Laying out the panels became a job in itself, now that I was no longer confined to horizontal rows. could place boxes anywhere and any size, but the reader's eye needs to flow naturally to the proper panels without confusion, and big panels need to be designed in such a way that they don't divert attention and spoil surprises. The graphic needs of each panel must be accommodated and the panels themselves should form a pleasing arrangement so the entire page is attractive, balanced, and unified as well. Here again I looked for guidance in the gorgeous Sunday pages of George Herriman's Krazy Kat.

The new Sunday format necessitated a change in the format of my book collections as well. Having won a bigger strip in newspapers, I wanted the book reproductions to reflect the strip's new impact as much as possible by printing the Sunday strips large. This resulted in the rather awkward horizontal format of my later books. They stick out of bookshelves, but the strips look nice. From this point on, the Sunday strips were reproduced in color with each collection, not just in the "treasury" collections, as before. (Here's a piece of trivia: because of the timing of the book format change, the cartoons from the Snow Goons collection were never put in a treasury book, so those Sunday strips have been reprinted only in black-and-white.)

Ten years after starting Calvin and Hobbes, I ended the strip. As much as I knew I'd miss the characters, the decision was long anticipated on my part. Professionally, I had accomplished far more than I'd ever set out to do and there were no more mountains I wanted to climb. Creatively, my interests were shifting away from cartooning toward painting, where I could develop my drawing skills further. And personally, I wanted to restore some balance to my life. I had given the strip all my time and energy for a decade (and was happy to do so), but now I was that much older and I wanted to work at a more thoughtful pace, out of the limelight, and without the pressures and restrictions of newspapers.

The final Calvin and Hobbes strip was a Sunday strip. The deadline for Sunday strips being early, I drew it well before writing the daily strips that would eventually precede it in the newspaper. I very much wanted to hit the right note for this final strip. I think it worked, but it was a bittersweet strip to draw.

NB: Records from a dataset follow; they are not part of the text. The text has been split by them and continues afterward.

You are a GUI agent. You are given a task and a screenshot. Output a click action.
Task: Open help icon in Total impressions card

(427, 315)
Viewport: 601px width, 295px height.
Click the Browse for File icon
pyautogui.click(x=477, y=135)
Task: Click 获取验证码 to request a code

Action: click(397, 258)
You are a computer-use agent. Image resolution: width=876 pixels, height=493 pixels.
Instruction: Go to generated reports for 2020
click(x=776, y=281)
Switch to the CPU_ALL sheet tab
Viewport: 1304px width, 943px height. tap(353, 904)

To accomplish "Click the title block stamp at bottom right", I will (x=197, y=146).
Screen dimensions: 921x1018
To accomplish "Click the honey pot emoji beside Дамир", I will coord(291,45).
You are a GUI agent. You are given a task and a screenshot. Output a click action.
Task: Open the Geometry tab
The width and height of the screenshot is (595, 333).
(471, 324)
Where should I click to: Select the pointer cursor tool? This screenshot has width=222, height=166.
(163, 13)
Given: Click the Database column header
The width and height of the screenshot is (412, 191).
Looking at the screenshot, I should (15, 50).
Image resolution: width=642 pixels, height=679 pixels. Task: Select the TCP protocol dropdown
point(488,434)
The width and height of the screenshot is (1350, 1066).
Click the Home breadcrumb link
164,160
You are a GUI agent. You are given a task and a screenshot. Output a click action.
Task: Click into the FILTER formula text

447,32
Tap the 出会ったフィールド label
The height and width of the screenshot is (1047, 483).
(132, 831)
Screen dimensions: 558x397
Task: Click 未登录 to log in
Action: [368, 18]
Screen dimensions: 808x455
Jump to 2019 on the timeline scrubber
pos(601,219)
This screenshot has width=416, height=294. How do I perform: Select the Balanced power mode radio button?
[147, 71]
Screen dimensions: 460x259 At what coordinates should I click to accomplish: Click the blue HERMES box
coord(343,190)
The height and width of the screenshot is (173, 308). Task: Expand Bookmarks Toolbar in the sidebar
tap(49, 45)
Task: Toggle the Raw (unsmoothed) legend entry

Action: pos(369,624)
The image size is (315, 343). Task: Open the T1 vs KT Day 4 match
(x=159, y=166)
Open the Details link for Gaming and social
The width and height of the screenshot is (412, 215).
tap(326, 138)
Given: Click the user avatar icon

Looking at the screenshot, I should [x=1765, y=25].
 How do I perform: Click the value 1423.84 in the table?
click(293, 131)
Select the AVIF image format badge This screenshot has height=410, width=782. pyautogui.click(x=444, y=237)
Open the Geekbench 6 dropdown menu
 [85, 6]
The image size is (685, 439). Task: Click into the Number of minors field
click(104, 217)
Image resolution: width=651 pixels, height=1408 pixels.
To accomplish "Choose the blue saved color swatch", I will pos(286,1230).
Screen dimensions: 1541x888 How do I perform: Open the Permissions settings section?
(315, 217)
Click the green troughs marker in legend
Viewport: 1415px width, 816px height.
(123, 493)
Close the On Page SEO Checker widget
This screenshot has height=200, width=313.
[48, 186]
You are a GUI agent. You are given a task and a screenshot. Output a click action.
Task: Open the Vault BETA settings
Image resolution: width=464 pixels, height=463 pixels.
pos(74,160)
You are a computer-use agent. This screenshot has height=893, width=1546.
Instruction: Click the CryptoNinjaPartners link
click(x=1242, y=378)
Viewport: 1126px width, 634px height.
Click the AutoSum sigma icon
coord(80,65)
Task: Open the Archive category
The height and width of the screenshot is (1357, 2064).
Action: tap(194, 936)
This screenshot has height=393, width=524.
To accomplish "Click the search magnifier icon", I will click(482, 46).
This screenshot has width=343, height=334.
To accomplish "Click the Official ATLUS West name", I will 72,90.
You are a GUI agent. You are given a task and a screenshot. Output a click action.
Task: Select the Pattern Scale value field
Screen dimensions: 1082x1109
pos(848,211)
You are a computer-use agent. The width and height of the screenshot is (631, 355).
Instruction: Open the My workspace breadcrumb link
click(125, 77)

Since Calvin and Hobbes, I've been teaching myself how to paint, and trying to learn something about music. I have no background in either subject, and there are certainly days when I wonder what made me trade proficiency and understanding in one field for clumsiness and ignorance in these others. On better days, I enjoy having so many new challenges and surprises. Even so, these new endeavors have only deepened my appreciation for comics. I no longer take quite so much for granted the versatility of comics and their ability to depict complex ideas in a beautiful, accessible, and entertaining form. For all their seeming simplicity, the expressive possibilities of comics rival those of any other art form. Five years after Calvin and Hobbes, I love the comics as much as ever.